Amid tariff-related declines, the Canadian Dollar surged 1.1%, reaching a 17-week low against the Dollar

    by VT Markets
    /
    Apr 4, 2025

    The Canadian Dollar (CAD) increased by 1.1% against the US Dollar (USD) on Thursday, reaching 17-week lows for USD/CAD near 1.4000. This change is attributed to a weakening USD following the Trump administration’s announcement of new tariffs.

    The CAD has risen consistently, with potential for a fifth week of gains. The Trump administration plans a 10% tariff on imports starting April 5, with reciprocal tariffs set for April 9, although Canada and Mexico have secured temporary relief under USMCA conditions.

    Federal Reserve Response To Tariffs

    The Federal Reserve has expressed caution regarding potential rate cuts due to tariffs. US Nonfarm Payrolls figures are expected to impact an already strained market.

    The CAD has decreased 3.55% since late February and remains 4.73% lower from January’s peaks. The recent rise has brought USD/CAD down to near the 200-day Exponential Moving Average at 1.4070.

    Factors influencing the CAD include interest rates set by the Bank of Canada (BoC), oil prices, economic health, inflation, and trade balance. Interest rate adjustments by the BoC aim to maintain inflation between 1-3%.

    Oil prices greatly affect the CAD, with higher prices generally increasing currency value due to rising demand. Conversely, declining oil prices impact the CAD negatively.
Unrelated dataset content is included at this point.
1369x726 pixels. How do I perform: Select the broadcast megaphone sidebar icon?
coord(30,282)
    Impact Of Oil And Inflation On The Cad

    Inflation can lead to higher interest rates, attracting global capital inflows and boosting demand for the CAD. Macroeconomic indicators like GDP and employment rates significantly influence the currency’s performance; strong data typically strengthens the CAD.

    The recent moves in USD/CAD show a pattern that’s difficult to ignore. With a firm 1.1% swing lower in the pair, reaching levels not seen in over four months, it now hovers just below the 1.4000 mark. In that context, we’re clearly seeing broader dollar weakness emerge again, following announcements from Washington. The new import tariffs, set to take effect in early April, gave the greenback little room to stand on—and that’s despite initial carve-outs granted to Ottawa and Mexico.
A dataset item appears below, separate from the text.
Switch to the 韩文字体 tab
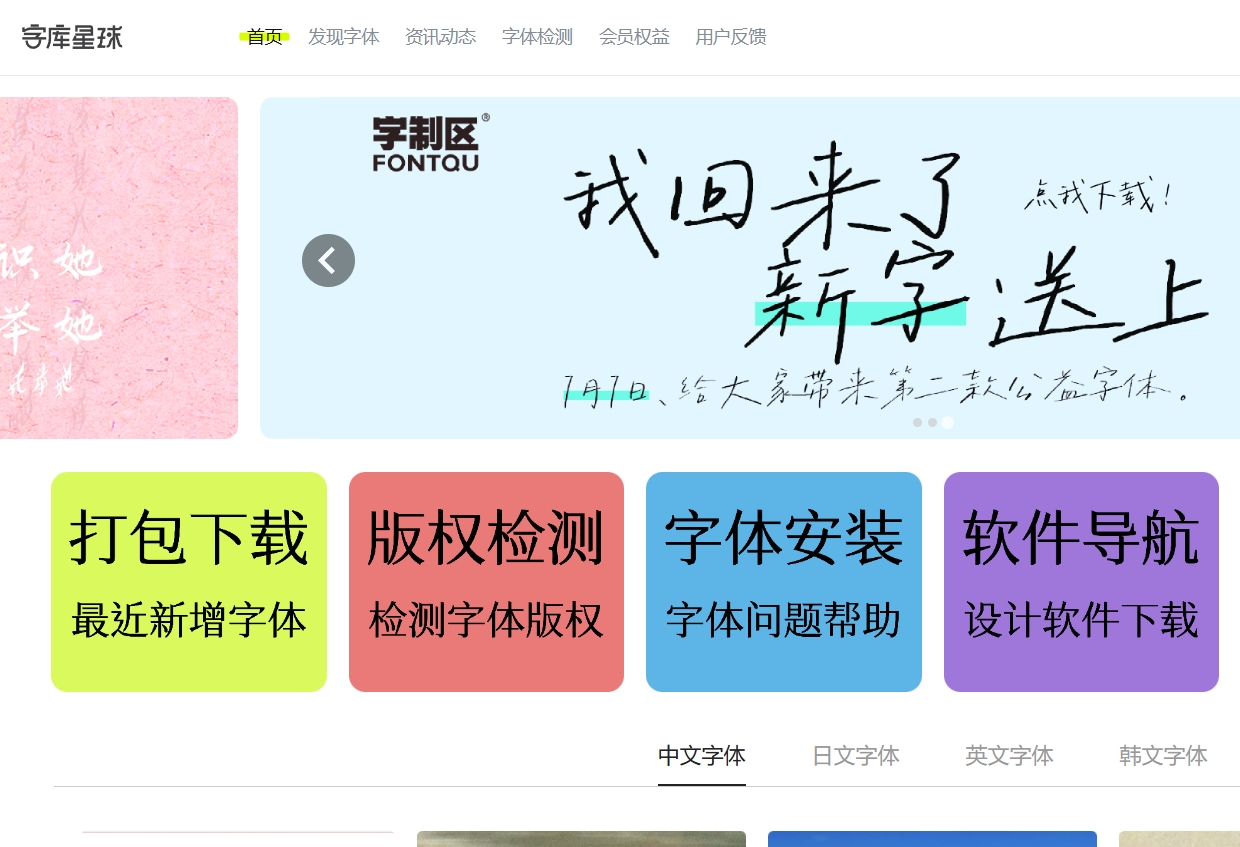 pyautogui.click(x=1163, y=756)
    Markets haven’t missed a beat reacting to those policy shifts, pricing in delays or hesitations from the Fed in terms of interest rate cuts. With pressure mounting again from geopolitical disruption, it’s understandable that the central bank would take a cautious approach, particularly with the labour market still offering mixed signals. The upcoming Nonfarm Payrolls report will not just add colour; it’s likely to reset expectations in some corners of the market, especially for those timing their exposure around implied volatility.

    If one were to zoom out briefly and observe the broader arc since late February, the loonie had lost considerable ground up until recent weeks—but that trend has turned markedly. The fall of nearly 3.6% over that span has now been interrupted by a potential fifth week of consecutive CAD strength, and that shift isn’t happening in isolation. We’re now brushing right against the 200-day EMA near 1.4070, a technical level not just noted on charts but often respected by short- and medium-term momentum strategies.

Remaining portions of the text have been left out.